Given information ::
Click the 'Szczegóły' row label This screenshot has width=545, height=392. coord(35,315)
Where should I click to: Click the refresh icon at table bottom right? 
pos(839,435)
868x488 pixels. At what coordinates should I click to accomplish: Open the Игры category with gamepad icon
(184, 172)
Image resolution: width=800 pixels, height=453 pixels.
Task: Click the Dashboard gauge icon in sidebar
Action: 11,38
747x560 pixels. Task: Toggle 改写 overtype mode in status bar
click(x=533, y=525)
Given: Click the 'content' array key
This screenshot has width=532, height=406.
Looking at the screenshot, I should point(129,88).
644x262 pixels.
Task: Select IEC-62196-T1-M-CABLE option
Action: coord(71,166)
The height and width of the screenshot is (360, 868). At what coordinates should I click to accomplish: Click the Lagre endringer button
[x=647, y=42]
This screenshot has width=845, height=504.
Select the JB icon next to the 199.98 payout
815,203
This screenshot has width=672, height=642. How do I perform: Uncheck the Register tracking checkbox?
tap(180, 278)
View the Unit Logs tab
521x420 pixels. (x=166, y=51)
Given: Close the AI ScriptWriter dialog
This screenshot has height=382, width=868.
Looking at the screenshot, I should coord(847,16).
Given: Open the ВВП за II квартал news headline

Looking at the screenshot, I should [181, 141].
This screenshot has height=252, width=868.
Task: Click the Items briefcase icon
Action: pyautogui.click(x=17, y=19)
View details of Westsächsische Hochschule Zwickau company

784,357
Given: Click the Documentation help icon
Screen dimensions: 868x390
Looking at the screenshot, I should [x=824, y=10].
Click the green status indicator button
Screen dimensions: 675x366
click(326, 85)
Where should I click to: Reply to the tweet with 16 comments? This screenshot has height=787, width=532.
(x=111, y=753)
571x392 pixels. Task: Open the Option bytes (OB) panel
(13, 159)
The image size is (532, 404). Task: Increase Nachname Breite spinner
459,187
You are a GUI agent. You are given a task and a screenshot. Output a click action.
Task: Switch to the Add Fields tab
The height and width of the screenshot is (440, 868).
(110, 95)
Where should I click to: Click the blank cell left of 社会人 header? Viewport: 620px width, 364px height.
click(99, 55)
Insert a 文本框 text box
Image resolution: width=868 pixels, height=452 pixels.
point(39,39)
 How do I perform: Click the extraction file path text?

Exercise :: Give back exactly the lines running from the line that has "Select the JB icon next to the 199.98 payout" to the end of the entries above.

Written reply ::
Select the JB icon next to the 199.98 payout
815,203
This screenshot has width=672, height=642. How do I perform: Uncheck the Register tracking checkbox?
tap(180, 278)
View the Unit Logs tab
521x420 pixels. (x=166, y=51)
Given: Close the AI ScriptWriter dialog
This screenshot has height=382, width=868.
Looking at the screenshot, I should coord(847,16).
Given: Open the ВВП за II квартал news headline

Looking at the screenshot, I should [181, 141].
This screenshot has height=252, width=868.
Task: Click the Items briefcase icon
Action: pyautogui.click(x=17, y=19)
View details of Westsächsische Hochschule Zwickau company

784,357
Given: Click the Documentation help icon
Screen dimensions: 868x390
Looking at the screenshot, I should [x=824, y=10].
Click the green status indicator button
Screen dimensions: 675x366
click(326, 85)
Where should I click to: Reply to the tweet with 16 comments? This screenshot has height=787, width=532.
(x=111, y=753)
571x392 pixels. Task: Open the Option bytes (OB) panel
(13, 159)
The image size is (532, 404). Task: Increase Nachname Breite spinner
459,187
You are a GUI agent. You are given a task and a screenshot. Output a click action.
Task: Switch to the Add Fields tab
The height and width of the screenshot is (440, 868).
(110, 95)
Where should I click to: Click the blank cell left of 社会人 header? Viewport: 620px width, 364px height.
click(99, 55)
Insert a 文本框 text box
Image resolution: width=868 pixels, height=452 pixels.
point(39,39)
 How do I perform: Click the extraction file path text?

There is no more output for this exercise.